Transcribe the stretch of entries below from the line with "Where should I" through the line with "Screen dimensions: 532x779", exactly and with both ends included; leave out all other lines.

··· Data for the task ···

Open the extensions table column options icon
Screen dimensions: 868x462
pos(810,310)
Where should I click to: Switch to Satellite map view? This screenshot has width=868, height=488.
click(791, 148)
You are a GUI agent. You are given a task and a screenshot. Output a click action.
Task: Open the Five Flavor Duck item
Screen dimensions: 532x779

···
··· Data for the task ···

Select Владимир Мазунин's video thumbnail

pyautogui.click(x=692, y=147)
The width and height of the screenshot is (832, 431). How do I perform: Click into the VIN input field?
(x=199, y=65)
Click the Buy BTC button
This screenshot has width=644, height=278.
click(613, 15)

···

● **Written answer**
Where should I click to: Switch to Satellite map view? This screenshot has width=868, height=488.
click(791, 148)
You are a GUI agent. You are given a task and a screenshot. Output a click action.
Task: Open the Five Flavor Duck item
Screen dimensions: 532x779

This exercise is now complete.